Jonutz also reached out to one of his former students, dance alum Ernesto Duran-Gutierrez, for tips on creating a unique movement style.

“I've been at this for a couple of decades, and as a choreographer there are just inevitably certain tendencies that you end up, unconsciously sometimes, falling back on,” Jonutz said. “One of my goals was to disrupt that and to intentionally ask someone like Ernesto to teach me a minute of his style of movement so that I could insert it into the project.

“That led to a whole section of movement that I created that was inspired by what Ernesto taught me,” he added. “That kind of took me into a different direction as a choreographer as well, so that was really exciting to have happen.”

In addition to his solo performance in “Hammer and Nail,” Jonutz will direct the OU Repertory Dance Company as they perform “Habitus” at 8 p.m. on March 25-26 in the Engineering Building. The performance will mark the first time the OU Repertory Dance Company has performed inside the building since the beginning of the COVID-19 pandemic.  
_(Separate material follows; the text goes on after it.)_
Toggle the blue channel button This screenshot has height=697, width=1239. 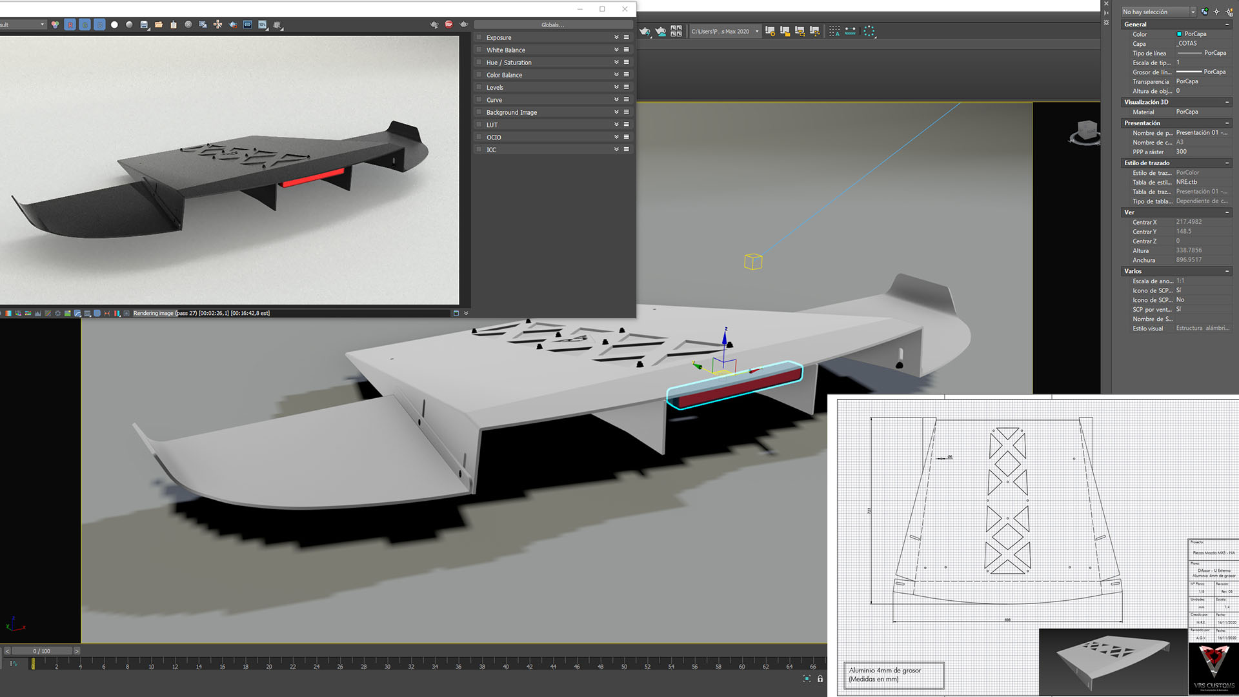[99, 25]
“Originally, the idea of this annual event was to offer the students an opportunity to perform in a different space other than a traditional concert dance space,” Jonutz said. “I’ve always loved the Engineering Building. Every time I went over there I was like, ‘wow, this is so cool.’ The windows are great, and there's this awesome staircase that leads up to a second level where the audience can stand and watch from like a bird's eye view and get a get a different perspective. We also set up a handful of chairs on the lower level underneath the staircase, so the audience is encouraged to migrate and watch from different spots during the event.”

Featuring solos, duets and ensemble works, “Habitus” examines the personalities and quirks that each dancer brings to the OU Repertory Dance Company.

“The process started with me interviewing the dancers and asking them questions,” Jonutz said. “I wanted to dig into their personalities and find out what makes them tick. I wanted to know who are they beyond what I had been exposed to in a dance class setting. I just kept digging deeper until something unique came up, and I was like, ‘okay, that's, that's what we're going to start with.’

“We now have four solos and a duet that are completely different from one another based off of some facet of the personality of each one of the dancers, and they all have completely different music that that accompanies the dance,” he added. “It was really cool, really fun process.”